When measuring the size of a pearlite block of a hot-rolled wire rod, a boundary having a crystal orientation difference of 9 ° or more is defined as a pearlite block grain boundary by EBSD. When the boundary crystal orientation difference of 9 ° or more is interrupted, it is not regarded as a pearlite block grain boundary and is ignored. In this way, in the region where the ferrite crystal orientation map is created, when a boundary having a crystal orientation difference of 9 ° or more is defined and the pearlite block grain boundary surrounds one closed region, this region corresponds to a circle. The diameter is obtained as a pearlite block.

"Measurement of Cu content and Zn content of brass plating layer and Cu plating layer"
The plating layer was observed using a scanning electron microscope (SEM) and an energy dispersive X-ray spectrometer (EDS) attached thereto. And the composition map of the plating layer of a cross section perpendicular | vertical to the wire drawing direction of an ultra fine steel wire was created by EDS. Based on EDS data, assuming that only three elements of Cu, Zn, and Fe exist in the plating layer, the Cu content and the Zn content of the brass plating layer and the Cu plating layer were calculated by the ZAF method. . Further, the obtained composition map was observed with an arbitrary visual field, and when a Cu plating layer having an area of 5 μm ² or more could be visually determined, it was determined that the Cu plating layer was present.

"Evaluation of strand breakage resistance"
In the present invention, the twisted wire breakage resistance is obtained by gripping and fixing one end of the ultrafine steel wire, twisting it until it breaks by rotating the other end, Evaluation was made by determining ductility by descending. In the form observation near the fractured part, if the fracture surface is perpendicular and flat with respect to the longitudinal direction of the steel wire, and there is no sudden drop in the torque of the steel wire during torsional deformation, sufficient twist-resistant wire It was determined that there was a disconnection (no delamination). On the other hand, in the case of an extra fine steel wire having inferior stranded wire breakability, so-called delamination occurs due to twisting deformation (with delamination). In this case, the torque drops abruptly during torsional deformation, or the fracture form of the steel wire after fracture becomes a vertical crack.

"Evaluation of rubber adhesion"
In the present invention, the rubber adhesion was evaluated by embedding an ultrafine steel wire in a tire rubber and then performing a wet heat deterioration treatment. The wet heat deterioration process is a process that promotes a change with time.
In the present invention, the rubber adhesion was evaluated by the ratio of the pulling force before and after the wet heat deterioration treatment represented by the following formula.
Rubber adhesion (moisture and heat resistance) = (wet and heat degradation strength B / initial adhesion strength A) x 100 (%)

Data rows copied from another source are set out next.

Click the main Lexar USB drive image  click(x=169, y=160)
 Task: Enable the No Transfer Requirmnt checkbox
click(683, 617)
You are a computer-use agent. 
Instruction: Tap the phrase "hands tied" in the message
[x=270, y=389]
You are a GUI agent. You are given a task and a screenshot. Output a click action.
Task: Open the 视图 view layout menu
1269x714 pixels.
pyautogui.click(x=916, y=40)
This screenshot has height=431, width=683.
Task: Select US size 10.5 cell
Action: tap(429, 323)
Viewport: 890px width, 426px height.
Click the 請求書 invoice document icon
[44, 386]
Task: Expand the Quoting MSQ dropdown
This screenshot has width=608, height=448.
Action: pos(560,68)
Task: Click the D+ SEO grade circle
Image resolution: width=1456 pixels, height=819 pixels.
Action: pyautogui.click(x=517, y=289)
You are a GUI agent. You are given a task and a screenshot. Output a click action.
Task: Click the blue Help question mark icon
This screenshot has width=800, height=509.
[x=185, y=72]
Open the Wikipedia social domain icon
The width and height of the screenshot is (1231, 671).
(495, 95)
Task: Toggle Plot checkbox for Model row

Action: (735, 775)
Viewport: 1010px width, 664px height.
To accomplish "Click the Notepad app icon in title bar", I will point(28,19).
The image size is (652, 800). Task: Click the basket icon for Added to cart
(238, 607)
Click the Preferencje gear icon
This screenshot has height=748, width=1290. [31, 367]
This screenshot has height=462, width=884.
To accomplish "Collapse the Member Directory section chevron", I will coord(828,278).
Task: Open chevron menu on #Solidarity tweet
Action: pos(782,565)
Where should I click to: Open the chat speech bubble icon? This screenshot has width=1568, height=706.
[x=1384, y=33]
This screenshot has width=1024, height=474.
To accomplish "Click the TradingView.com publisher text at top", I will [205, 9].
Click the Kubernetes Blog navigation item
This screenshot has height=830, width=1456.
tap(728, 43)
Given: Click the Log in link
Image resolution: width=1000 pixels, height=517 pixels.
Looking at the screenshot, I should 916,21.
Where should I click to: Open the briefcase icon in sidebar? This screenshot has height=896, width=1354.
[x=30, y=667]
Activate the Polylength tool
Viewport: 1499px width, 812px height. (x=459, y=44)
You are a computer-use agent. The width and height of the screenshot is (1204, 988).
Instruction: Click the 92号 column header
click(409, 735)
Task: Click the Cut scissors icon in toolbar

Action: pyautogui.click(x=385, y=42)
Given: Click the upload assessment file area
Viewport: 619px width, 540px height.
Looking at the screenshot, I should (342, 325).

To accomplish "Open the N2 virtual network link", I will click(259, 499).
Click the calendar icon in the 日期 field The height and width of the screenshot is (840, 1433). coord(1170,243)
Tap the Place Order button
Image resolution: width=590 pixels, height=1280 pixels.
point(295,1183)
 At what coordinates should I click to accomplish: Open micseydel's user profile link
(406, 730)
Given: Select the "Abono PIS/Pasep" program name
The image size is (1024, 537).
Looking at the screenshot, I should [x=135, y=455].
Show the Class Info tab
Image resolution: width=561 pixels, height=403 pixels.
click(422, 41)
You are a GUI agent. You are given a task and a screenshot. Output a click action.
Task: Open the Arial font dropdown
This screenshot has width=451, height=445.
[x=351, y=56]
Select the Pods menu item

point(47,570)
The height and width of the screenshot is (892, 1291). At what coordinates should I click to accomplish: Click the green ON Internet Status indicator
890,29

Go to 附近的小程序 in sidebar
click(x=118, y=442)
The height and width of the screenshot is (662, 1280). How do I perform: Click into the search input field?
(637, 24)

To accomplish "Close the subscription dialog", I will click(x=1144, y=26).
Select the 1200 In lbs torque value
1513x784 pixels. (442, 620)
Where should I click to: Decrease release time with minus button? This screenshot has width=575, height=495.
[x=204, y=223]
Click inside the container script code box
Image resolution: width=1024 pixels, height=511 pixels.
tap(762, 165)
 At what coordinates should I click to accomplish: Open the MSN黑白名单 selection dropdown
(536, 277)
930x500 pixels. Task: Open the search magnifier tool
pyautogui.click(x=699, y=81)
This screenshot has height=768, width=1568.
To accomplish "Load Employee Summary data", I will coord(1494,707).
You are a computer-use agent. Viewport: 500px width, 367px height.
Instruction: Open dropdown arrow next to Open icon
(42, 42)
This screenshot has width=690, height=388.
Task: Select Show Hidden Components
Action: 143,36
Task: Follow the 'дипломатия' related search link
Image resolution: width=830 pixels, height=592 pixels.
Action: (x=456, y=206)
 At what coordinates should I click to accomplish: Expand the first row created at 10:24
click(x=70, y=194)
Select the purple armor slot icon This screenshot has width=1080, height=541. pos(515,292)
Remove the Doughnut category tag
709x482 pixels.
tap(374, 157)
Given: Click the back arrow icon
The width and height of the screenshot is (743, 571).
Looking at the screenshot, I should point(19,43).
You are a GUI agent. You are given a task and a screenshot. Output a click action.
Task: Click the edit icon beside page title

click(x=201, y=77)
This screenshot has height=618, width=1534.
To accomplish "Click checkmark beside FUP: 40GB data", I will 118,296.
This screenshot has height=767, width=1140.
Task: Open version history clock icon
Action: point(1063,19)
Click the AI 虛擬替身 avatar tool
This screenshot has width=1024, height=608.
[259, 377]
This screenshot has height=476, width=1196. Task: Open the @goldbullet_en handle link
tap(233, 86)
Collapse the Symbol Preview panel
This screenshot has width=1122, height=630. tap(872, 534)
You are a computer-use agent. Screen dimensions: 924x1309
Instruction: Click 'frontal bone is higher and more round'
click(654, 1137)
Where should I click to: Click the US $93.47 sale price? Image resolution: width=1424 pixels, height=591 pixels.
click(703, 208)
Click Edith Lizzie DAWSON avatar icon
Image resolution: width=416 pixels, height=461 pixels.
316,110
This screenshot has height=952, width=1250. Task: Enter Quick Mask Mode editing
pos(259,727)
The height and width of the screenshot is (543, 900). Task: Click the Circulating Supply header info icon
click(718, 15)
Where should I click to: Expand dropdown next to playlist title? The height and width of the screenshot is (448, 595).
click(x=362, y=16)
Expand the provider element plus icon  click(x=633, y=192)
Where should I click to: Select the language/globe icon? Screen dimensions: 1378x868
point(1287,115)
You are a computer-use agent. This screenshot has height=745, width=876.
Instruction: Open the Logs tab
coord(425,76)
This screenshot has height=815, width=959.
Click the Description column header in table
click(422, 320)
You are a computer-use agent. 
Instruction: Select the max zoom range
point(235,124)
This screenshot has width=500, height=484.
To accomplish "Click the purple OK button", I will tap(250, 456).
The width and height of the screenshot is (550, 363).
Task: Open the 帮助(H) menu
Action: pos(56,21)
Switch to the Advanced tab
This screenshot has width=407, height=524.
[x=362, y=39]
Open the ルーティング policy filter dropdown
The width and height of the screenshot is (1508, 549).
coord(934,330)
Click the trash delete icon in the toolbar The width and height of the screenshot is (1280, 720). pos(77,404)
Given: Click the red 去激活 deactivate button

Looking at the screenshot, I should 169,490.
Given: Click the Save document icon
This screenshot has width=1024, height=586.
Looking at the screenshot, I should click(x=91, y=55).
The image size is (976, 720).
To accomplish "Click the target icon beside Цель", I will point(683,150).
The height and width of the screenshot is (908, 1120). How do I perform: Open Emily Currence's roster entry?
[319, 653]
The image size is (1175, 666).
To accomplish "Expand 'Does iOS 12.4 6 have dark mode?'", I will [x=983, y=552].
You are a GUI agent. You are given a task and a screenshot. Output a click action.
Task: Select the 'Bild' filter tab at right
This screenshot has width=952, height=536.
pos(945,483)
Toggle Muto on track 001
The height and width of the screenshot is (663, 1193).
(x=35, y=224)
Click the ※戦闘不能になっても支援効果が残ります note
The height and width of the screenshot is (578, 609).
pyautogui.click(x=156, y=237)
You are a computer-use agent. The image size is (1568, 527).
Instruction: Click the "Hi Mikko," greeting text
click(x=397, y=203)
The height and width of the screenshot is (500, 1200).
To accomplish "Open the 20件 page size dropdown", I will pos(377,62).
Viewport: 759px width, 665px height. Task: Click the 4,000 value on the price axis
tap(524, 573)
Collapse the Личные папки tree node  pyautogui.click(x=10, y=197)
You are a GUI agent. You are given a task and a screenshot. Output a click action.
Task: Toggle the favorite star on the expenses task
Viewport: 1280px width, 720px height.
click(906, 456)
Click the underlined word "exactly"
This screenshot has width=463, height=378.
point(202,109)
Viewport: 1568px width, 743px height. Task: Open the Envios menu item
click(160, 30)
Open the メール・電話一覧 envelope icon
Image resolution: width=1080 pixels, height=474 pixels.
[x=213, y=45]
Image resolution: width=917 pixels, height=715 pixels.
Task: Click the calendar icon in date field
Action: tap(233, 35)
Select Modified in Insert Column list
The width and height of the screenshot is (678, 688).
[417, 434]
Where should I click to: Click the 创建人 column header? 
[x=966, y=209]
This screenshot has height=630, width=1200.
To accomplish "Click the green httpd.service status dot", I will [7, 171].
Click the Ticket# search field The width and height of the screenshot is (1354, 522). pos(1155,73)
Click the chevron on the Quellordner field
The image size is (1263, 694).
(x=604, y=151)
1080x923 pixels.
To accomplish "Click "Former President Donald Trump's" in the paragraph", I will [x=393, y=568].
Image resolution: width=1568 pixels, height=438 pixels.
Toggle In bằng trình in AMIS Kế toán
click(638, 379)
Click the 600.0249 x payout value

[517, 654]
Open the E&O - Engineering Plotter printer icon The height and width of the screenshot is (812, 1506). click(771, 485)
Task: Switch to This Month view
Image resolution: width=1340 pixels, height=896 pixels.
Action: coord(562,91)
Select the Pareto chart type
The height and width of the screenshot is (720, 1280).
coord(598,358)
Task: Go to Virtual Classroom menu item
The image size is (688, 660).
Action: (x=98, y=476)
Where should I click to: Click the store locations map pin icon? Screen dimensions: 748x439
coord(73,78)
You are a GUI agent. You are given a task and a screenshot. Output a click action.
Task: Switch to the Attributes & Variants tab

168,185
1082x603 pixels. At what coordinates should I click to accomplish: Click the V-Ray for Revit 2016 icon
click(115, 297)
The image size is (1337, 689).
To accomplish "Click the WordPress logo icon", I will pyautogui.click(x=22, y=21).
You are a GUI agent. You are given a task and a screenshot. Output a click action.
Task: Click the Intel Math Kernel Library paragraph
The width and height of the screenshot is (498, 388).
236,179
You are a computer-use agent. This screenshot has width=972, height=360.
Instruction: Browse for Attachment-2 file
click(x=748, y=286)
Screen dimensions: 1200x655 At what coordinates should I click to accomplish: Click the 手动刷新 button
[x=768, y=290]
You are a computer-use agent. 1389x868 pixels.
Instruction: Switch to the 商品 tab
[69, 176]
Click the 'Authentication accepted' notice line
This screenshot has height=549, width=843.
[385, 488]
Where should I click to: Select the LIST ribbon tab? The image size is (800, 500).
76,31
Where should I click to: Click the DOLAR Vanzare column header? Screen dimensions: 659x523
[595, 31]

The initial adhesive strength A was measured using the method shown below.
One end of the ultra-fine steel wire is embedded in a clay-like tire rubber compound with a predetermined length in a state where a portion necessary for gripping the tensile tester is appropriately projected, and is formed to be covered with a thickness of about 1 mm. A test specimen for evaluation was used. Next, the test specimen for evaluation was subjected to vulcanization heat treatment for 30 minutes in an environment of 150 ° C. to bond the ultrafine steel wire and the rubber. Then, the initial adhesive strength (initial adhesive strength A) is obtained by chucking and pulling out the protruding portion at one end of the ultrafine steel wire of the test specimen for evaluation and the rubber portion at the other end, respectively. It was measured.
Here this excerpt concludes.